* ASSIGNMENT
Please give back exactly the line with "Task: Click the England flag icon" and each line after it through the end of the material, leaving out the pictures.

Content starts

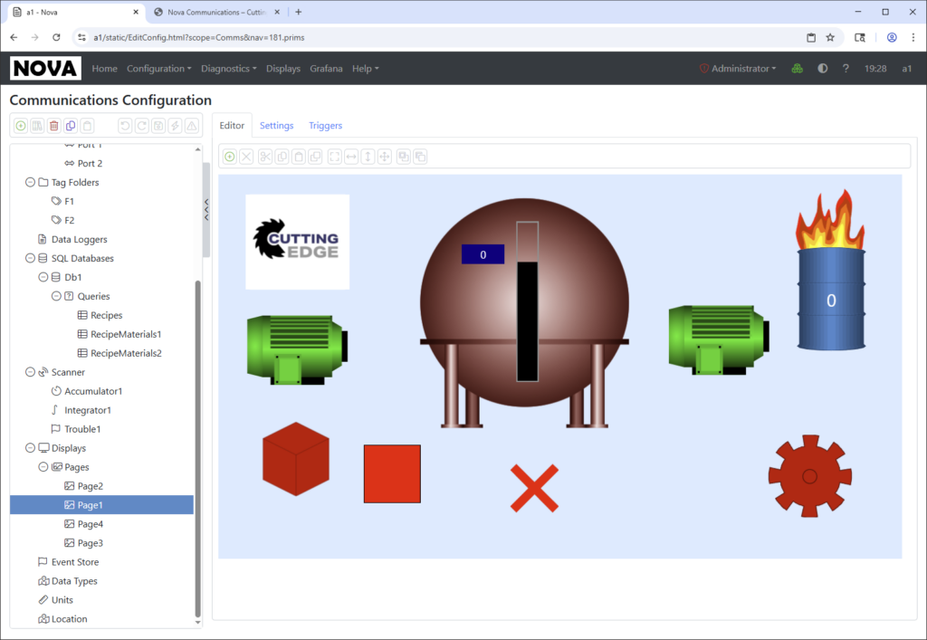This screenshot has height=640, width=927.
Task: Open the Configuration dropdown menu
Action: point(158,69)
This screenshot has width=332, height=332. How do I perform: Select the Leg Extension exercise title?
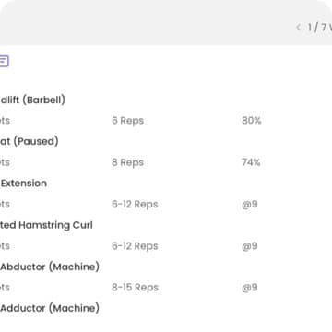click(x=23, y=184)
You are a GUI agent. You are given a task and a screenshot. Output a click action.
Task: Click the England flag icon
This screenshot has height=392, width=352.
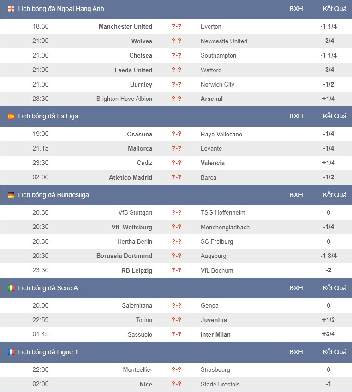(11, 9)

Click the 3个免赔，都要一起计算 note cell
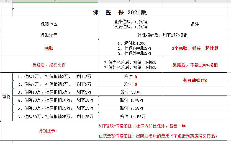pyautogui.click(x=195, y=48)
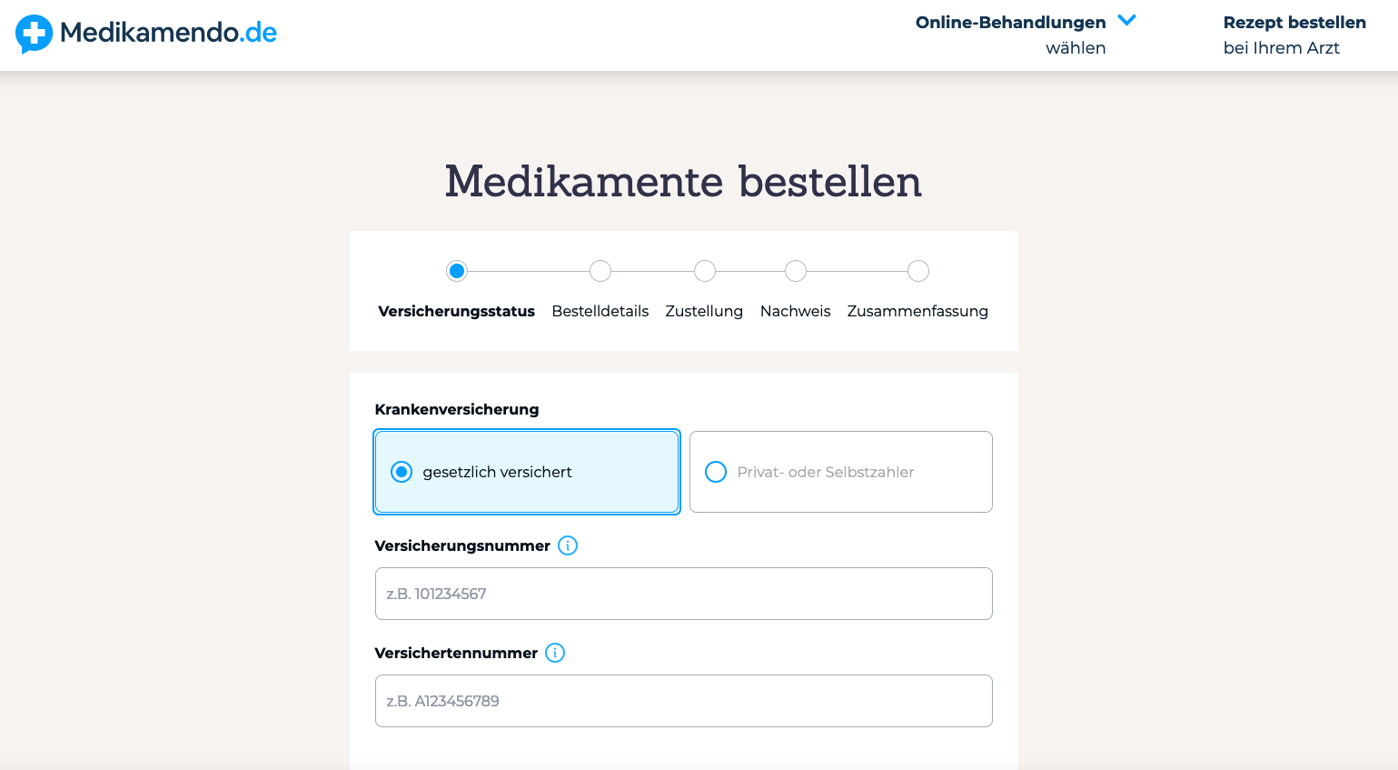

Content ends

* ANSWER AREA
Task: Click the England flag icon
This screenshot has height=392, width=352.
(11, 9)

Click the 3个免赔，都要一起计算 note cell
pyautogui.click(x=195, y=48)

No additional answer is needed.